We’re being more understanding except in cases where party in question lies and/or does not return repeated phone calls. Then the hammer comes down.
—Shelley Degroot, Talsma Companies

How can you collect any money if you don’t have any work to be billed??? The only thing to understand right now is that if our economy continues the way it is right now, a lot of us will go out of business, period!!! Understand that!!!
—Anonymous

Very difficult, have to allow a lot of time there for the bank.
—Anonymous

Well now I don’t really ever remember getting paid on time, there is usually some kind glitch that holds payment up. Nowadays it’s like a gamble if you even get paid at all.
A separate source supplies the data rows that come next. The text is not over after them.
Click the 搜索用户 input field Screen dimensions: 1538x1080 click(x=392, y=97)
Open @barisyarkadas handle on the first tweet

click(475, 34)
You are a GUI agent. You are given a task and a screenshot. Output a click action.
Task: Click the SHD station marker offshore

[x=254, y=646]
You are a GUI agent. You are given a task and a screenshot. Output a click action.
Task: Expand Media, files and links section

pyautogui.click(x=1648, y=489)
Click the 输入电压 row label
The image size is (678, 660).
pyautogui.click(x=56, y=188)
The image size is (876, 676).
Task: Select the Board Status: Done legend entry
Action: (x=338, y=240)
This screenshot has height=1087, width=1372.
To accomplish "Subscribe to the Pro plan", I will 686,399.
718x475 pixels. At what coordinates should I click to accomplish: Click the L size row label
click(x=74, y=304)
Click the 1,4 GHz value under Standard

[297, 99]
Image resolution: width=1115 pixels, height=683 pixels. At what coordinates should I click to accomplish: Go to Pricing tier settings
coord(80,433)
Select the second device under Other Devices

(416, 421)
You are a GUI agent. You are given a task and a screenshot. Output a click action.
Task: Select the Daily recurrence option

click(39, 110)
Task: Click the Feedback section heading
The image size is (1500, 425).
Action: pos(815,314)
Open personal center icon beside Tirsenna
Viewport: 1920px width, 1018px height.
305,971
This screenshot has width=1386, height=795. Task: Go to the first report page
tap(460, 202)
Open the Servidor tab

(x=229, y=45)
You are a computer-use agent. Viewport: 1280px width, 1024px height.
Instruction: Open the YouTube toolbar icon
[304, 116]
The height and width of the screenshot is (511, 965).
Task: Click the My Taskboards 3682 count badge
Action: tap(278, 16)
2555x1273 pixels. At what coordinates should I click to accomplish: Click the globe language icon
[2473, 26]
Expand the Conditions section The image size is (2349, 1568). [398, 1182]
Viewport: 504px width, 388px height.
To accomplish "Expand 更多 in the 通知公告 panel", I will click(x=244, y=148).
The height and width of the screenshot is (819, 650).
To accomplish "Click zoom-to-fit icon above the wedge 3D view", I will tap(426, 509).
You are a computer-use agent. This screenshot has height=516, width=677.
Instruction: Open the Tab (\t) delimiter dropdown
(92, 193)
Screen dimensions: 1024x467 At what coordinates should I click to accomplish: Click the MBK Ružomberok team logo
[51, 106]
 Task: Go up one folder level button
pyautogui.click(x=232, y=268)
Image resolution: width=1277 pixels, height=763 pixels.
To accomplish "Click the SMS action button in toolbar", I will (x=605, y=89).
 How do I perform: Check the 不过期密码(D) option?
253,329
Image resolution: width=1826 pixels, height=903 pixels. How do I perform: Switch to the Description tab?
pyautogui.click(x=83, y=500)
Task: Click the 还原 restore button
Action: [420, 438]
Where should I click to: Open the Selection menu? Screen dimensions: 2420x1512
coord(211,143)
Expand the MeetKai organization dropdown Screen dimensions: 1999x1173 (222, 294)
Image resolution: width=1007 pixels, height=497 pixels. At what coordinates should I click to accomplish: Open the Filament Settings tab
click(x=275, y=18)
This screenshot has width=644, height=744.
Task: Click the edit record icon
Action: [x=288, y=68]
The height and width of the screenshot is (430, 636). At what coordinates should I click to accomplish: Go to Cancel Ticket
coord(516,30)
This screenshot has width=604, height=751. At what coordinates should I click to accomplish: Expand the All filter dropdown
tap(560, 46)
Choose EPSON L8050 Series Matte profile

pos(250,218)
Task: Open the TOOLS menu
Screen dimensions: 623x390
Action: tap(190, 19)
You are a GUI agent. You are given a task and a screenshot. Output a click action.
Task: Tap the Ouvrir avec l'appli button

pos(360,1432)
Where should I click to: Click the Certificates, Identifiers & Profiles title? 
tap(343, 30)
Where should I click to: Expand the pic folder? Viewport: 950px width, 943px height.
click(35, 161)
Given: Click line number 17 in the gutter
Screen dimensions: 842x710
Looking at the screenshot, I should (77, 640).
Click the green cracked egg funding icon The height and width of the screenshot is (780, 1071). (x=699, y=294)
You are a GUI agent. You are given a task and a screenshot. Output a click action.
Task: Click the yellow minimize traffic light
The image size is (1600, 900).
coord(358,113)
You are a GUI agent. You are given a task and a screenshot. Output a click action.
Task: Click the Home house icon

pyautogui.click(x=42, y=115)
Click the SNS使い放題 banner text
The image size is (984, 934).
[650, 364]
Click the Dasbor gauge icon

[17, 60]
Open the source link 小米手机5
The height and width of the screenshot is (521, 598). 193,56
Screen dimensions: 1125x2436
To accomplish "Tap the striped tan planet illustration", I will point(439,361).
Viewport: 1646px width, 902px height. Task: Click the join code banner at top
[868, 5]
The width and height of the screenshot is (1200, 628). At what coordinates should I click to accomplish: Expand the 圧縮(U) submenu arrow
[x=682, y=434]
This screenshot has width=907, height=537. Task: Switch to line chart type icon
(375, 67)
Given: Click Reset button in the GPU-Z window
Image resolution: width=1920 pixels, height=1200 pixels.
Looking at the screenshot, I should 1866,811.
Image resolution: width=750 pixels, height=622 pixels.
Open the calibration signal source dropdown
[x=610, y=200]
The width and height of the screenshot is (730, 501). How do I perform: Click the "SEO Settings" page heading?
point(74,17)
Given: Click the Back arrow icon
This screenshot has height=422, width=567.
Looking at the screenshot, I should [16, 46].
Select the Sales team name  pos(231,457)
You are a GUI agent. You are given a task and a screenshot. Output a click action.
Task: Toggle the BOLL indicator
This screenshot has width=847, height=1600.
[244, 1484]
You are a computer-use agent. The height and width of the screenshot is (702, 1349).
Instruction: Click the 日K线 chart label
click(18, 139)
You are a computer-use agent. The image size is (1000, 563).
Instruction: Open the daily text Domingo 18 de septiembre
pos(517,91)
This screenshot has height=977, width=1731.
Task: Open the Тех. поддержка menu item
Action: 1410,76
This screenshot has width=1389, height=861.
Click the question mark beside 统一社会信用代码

Fortunately fortune has us in the "EIFS world” meaning when it comes to getting paid we are on the other side of that BIG NASTY BEAST called "EIFS insurance.” It works like this: We have extended warranties and EIFS insurance and you have our money, and we want to make a trade when the job is done. So far nobody has wanted to sit alone in that hot seat. We still have to wait and listen to all the excuses about why the payments are not here, but at least they know that we have a very legitimate bargaining chip.
—Jeff Muller, Vice President, M&O Exterior Applicators, Inc., Frederick, Maryland

We tried the "nice” approach only to realize that the companies were using it as a continued excuse not to pay and/or we waited too long to put a mechanic’s lien on the project. Now, we contact our customer’s accounting department at 15 days to ensure that everything is okay with the invoice. At 35 days we make contact again, and at 45 days we file a Notice of Intent to Lien protecting our rights if the contractor goes belly up. We find that once they or their client’s receive the notice, they pay right away.
—Anonymous

Be as aggressive as possible, file all your paperwork, and do not let your lien rights expire.
—Anonymous

Credit is a privilege, not a requirement that you are extending. Why should you not be paid on time, unless you made other arrangements with your customers? When you give the service, you should be paid promptly as agreed. You are not their banker unless you choose to be!! What is wrong with being forceful? It is your $$$. ... Your cash flow is how you survive or die in business. You all know that!!

— "Laddy” Dale, Dale Enterprises Inc., Grand Junction, Colorado

Liens on property, small claims court lawyers
—Anonymous

Understanding your customers and their payment trends is the key to working on past due accounts. Some you give leeway to and others you must tighten your stance.